Hong Kong: Carrie Lam risponde al video della Reuters, “mai presentato le dimissioni a Pechino”

“Era una conversazione privata che è stata diffusa al pubblico”. Si difende così la governatrice di Hong Kong, Carrie Lam, ribadendo in conferenza stampa di non aver mai pensato di dimettersi. In un audio di 24 minuti registrato, la Lam avrebbe detto: “Aver causato questo enorme caos a Hong Kong è imperdonabile, se avessi scelta la prima cosa sarebbe lasciare”. Qualche ora dopo la pubblicazione dell’audio da parte di Reuters, Lam prova a correggerne il contenuto, spiegando in una conferenza stampa di “non aver mai presentato le dimissioni a Pechino” e di “poter guidare la sua squadra nella risoluzione del dilemma”. Nella ritrattazione, Lam definisce  l’episodio “inopportuno” e dice di essere “molto contrariata”, aggiungendo che Pechino crede ancora che Hong Kong “possa risolvere i disordini da sola” e che il suo obiettivo è riportare l’ordine e la stabilità.
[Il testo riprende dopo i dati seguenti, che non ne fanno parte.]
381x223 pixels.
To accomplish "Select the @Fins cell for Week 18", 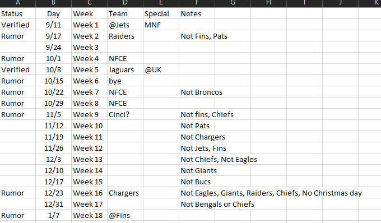I will tap(125, 215).
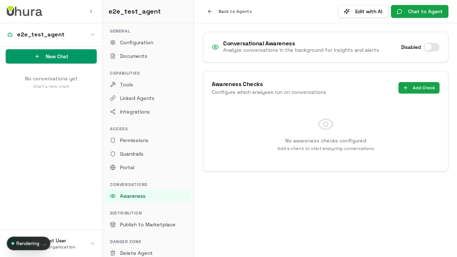Expand the Test User account menu
This screenshot has width=457, height=257.
tap(92, 243)
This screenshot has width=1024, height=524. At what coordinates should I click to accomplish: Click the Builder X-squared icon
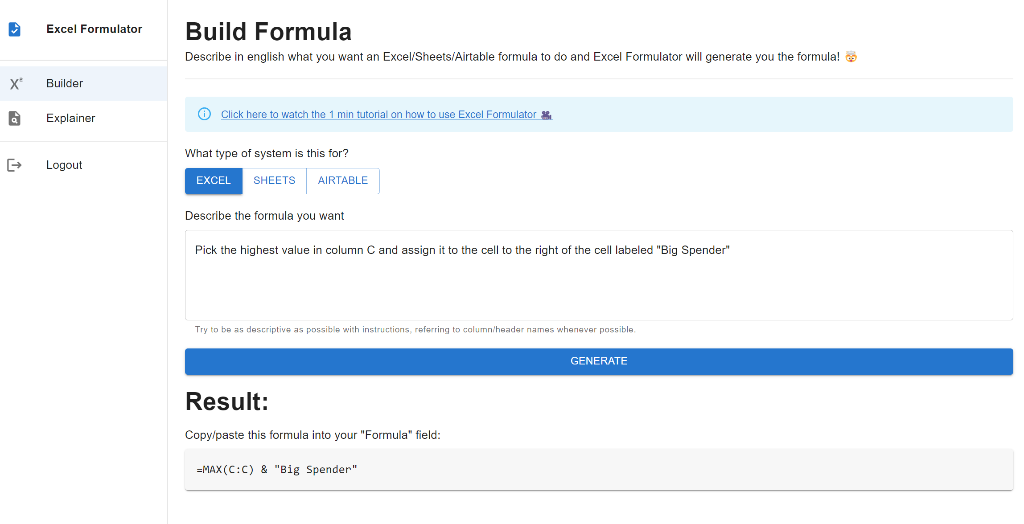click(16, 83)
Intanto, ieri migliaia di studenti delle scuole superiori a Hong Kong sono scesi in piazza, nel primo giorno di scuola del nuovo anno accademico, a sostegno delle manifestazioni pro-democrazia che da settimane si succedono nella città. Secondo gli organizzatori, più di 10mila alunni della regione amministrativa speciale cinese si sono uniti alle proteste e in varie scuole sono state organizzati minuti di silenzio e catene umane. Fuori dai cancelli di scuole come La Salle College, i manifestanti – molti mascherati o vestiti con strumenti di protesta – hanno distribuito volantini e cantato slogan. Verso le 7.30 del mattino, i manifestanti hanno iniziato la loro azione di disobbedienza civile nelle stazioni della metropolitana, impedendo l’entrata alle porte di ingresso e premendo i pulsanti di arresto di emergenza all’interno delle carrozze. In molte stazioni, agenti di polizia – molti in tenuta anti-sommossa – hanno cercato di riportare la situazione alla normalità, con fermi e arresti. Nel corso del weekend di fuoco che si è vissuto ad Hong Kong, i manifestanti hanno danneggiato le sale di controllo delle stazioni, le telecamere a circuito chiuso, le macchine per l’emissione dei biglietti. In un post si fb, Carrie Lam ha ringraziato lo staff della metropolitana, dicendo che il danno alle stazioni da parte dei manifestanti è stato “uno spettacolo terribile da vedere”.